Preventive measures, rather than reactive efforts, are essential for ensuring health security. For example, distribution of bed nets in developing countries of Africa, South America, and Asia can help fight malaria by preventing the spread of disease, while it is also cheaper and more effective than the treatment. In developed countries, obesity, which is also a concern of food security, has led to the promotion of a healthy lifestyle and nutrition, as the health costs skyrocketed, putting a financial burden on individuals and governments. Therefore, improving human health and well-being may, in its turn, positively affect other areas of human security.
Environmental conditions have always been the critical determinants of human security, as animals, pathogens, and natural disasters caused mortality and social disruption. Whereas people of the modern world live longer than ever before, increased production and consumption of goods caused environmental change with its negative impacts. Deforestation, loss of biodiversity, pollution, and climate change are global problems with global consequences. The data retrieved by the United Nations Development Program shows that “the wealthiest 20 percent of the world’s population consumes 84 percent of all paper, 45 percent of all meat and fish, and owns 87 percent of the world’s vehicles” (Matthew 4).

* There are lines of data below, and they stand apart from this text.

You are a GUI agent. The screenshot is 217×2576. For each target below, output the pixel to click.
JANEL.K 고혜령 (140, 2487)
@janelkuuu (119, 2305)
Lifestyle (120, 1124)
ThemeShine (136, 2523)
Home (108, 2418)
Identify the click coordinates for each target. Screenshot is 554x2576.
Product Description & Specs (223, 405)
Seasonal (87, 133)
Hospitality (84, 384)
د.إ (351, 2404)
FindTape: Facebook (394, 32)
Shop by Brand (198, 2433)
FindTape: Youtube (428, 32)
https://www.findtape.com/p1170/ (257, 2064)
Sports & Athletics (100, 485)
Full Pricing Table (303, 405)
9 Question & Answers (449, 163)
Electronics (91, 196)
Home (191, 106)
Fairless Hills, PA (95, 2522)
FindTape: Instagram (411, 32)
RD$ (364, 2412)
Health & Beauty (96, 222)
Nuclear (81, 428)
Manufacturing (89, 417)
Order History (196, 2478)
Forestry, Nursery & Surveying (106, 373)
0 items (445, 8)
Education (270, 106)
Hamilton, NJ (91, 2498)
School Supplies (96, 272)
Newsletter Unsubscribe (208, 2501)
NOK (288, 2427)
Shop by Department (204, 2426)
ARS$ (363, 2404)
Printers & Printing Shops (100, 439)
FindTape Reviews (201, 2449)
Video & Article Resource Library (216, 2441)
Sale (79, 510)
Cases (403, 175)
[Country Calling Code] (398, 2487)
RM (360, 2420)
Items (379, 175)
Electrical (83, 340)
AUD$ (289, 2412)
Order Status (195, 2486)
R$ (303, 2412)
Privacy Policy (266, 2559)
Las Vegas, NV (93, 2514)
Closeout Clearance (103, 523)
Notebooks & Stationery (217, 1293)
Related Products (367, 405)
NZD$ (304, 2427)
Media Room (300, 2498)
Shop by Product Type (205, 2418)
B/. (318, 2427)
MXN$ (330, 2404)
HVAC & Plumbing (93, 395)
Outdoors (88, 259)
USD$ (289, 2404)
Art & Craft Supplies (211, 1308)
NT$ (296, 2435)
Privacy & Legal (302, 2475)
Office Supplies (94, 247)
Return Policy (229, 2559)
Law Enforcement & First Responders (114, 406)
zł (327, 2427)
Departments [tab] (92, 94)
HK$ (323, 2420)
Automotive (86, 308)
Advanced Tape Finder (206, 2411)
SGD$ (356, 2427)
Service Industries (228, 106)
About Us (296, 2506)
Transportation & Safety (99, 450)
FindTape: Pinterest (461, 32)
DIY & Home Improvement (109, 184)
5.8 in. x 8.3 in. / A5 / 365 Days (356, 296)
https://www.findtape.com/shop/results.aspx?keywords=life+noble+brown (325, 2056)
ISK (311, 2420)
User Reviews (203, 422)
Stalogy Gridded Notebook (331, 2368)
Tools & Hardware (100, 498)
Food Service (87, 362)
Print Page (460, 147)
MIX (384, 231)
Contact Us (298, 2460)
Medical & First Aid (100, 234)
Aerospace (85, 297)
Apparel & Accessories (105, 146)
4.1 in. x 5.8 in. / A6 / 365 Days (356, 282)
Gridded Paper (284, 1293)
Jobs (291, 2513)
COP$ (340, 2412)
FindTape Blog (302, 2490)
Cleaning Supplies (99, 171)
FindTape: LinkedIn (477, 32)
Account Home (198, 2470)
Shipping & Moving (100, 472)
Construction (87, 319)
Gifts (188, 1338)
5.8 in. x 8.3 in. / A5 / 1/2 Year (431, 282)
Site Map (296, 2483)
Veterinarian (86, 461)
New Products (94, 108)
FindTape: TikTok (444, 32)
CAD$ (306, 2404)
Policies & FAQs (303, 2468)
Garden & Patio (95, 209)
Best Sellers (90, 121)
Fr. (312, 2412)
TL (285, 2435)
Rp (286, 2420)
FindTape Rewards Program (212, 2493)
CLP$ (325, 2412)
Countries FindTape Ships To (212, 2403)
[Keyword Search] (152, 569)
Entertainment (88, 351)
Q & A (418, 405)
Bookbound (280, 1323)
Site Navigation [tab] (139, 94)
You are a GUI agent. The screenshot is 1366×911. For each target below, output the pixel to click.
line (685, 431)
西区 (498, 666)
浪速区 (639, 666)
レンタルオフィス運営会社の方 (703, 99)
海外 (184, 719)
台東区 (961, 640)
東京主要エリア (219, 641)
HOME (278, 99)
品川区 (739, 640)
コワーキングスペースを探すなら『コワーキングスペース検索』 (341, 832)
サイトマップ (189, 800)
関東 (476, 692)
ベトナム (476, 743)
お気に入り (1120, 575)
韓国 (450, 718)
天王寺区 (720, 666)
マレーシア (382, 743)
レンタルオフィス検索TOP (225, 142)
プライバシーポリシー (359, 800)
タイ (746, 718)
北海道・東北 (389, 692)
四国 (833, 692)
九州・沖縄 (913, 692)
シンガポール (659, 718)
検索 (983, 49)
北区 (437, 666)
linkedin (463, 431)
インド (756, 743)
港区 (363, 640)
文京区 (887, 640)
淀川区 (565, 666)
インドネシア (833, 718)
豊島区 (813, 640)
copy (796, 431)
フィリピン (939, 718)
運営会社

Human security should be a concern of states who need to protect the economic and environmental stability of its citizens, providing them with opportunities to develop and feel safe, improving the economy and fighting poverty. The risk to national security is of dual nature, as it may be a cause or a consequence of human insecurity. In the case of New Orleans devastated by Hurricane Katrina, human actions resulted in greenhouse warming that caused an increase in storm activity and major hurricanes. Specific social groups proved to be vulnerable to the natural disaster, as the poor and the aged were left behind in shelters in unhealthy conditions or in their ruined homes without any supplies (Matthew). Government unpreparedness and social inequalities caused the dreadful outcomes of the disaster. As a result, Hurricane Katrina indicated the need for urgent measures to deal with natural disasters and vulnerable populations, following the reforms and amendments to existing human security policies in areas of flood protection and hurricane recovery in the U.S.
Overall, human security is a multi-faceted paradigm involving a number of closely related issues of food, health, and environment security. Such circumstances require a complex approach, as it is impossible to offer solutions to one of these problems without affecting the others. The universal nature of human security makes it important for the countries not only to develop their own national security policies but to participate in the global effort to improve human lives.
FAO, IFAD, UNICEF, WFP, and WHO. “The State of Food Security and Nutrition in the World: Building Climate Resilience for Food Security and Nutrition”. World Food Program. 2018: Web.
Matthew, Richard A., Barnett, Jon, McDonald, Brian, and O’Brien, Karen L. (Eds.). Global Environmental Security. The MIT Press, 2010.
Naylor, Rosamond L. (Ed.). The Evolving Sphere of Food Security. Oxford University Press, 2014.
OHCHR. “The Right to Health”. OHCHR. 2008: Web.